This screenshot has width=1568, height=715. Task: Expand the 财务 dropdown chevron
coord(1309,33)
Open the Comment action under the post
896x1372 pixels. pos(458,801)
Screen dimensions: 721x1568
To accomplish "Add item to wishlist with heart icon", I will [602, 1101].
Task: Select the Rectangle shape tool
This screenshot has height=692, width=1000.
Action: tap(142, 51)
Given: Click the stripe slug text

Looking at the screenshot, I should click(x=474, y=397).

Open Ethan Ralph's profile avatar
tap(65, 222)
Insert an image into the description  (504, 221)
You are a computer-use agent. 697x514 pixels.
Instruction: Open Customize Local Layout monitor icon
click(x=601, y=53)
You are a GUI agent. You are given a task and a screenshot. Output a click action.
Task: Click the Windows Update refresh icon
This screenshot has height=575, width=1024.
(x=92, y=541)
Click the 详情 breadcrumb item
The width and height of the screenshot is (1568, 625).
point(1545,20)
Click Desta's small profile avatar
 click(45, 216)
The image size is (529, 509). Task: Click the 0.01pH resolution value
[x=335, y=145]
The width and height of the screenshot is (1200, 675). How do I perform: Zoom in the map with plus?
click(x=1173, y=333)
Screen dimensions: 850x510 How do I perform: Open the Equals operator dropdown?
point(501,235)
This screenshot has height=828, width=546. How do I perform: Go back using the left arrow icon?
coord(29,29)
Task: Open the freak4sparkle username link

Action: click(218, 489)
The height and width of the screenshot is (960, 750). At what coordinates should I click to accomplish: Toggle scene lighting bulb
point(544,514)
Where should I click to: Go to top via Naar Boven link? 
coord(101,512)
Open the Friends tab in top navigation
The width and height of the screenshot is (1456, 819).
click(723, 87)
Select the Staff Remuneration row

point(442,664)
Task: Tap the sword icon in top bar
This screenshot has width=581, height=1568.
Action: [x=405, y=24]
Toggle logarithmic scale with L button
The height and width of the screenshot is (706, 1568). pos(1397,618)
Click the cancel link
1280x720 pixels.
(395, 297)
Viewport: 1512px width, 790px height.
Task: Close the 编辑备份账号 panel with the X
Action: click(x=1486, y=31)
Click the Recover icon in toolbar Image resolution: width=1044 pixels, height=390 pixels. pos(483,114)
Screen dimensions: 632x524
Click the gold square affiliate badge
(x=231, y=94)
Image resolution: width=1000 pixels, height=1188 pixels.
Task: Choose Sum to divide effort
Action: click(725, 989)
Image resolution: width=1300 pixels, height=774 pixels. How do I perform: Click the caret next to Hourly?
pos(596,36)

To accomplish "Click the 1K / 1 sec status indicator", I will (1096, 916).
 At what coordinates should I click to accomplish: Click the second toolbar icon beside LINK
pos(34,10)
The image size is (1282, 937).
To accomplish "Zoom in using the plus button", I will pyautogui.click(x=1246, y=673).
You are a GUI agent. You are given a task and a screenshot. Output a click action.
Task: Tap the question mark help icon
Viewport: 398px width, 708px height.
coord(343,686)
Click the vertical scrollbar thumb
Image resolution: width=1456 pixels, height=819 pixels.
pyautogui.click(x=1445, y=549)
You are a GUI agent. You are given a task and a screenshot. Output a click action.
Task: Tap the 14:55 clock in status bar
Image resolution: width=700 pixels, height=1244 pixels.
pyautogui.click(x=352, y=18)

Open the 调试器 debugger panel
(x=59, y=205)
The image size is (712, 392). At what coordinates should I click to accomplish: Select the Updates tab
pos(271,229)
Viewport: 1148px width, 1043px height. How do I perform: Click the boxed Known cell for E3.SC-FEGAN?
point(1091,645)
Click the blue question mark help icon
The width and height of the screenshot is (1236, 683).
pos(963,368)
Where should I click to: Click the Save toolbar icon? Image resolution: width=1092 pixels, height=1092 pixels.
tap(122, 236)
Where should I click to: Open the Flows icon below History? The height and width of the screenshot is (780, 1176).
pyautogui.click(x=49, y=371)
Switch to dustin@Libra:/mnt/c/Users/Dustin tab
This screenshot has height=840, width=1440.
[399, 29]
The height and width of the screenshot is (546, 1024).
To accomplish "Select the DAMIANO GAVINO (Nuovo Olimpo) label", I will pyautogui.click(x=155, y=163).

_ _ _ _ _ _ _

**YOUR OBJECTIVE**
Please convert the material, starting with the line containing "Task: Select the Rectangle shape tool" and going on through the line containing "click(x=601, y=53)", into a two-column CSV with the headers "instruction" and "response". Give one row per entry, with its text and its answer each in a single quoted field and any line breaks turned into spaces.

**TASK ANSWER**
instruction,response
"Task: Select the Rectangle shape tool This screenshot has height=692, width=1000.","Action: tap(142, 51)"
"Given: Click the stripe slug text","Looking at the screenshot, I should click(x=474, y=397)."
"Open Ethan Ralph's profile avatar","tap(65, 222)"
"Insert an image into the description","(504, 221)"
"You are a computer-use agent. 697x514 pixels. Instruction: Open Customize Local Layout monitor icon","click(x=601, y=53)"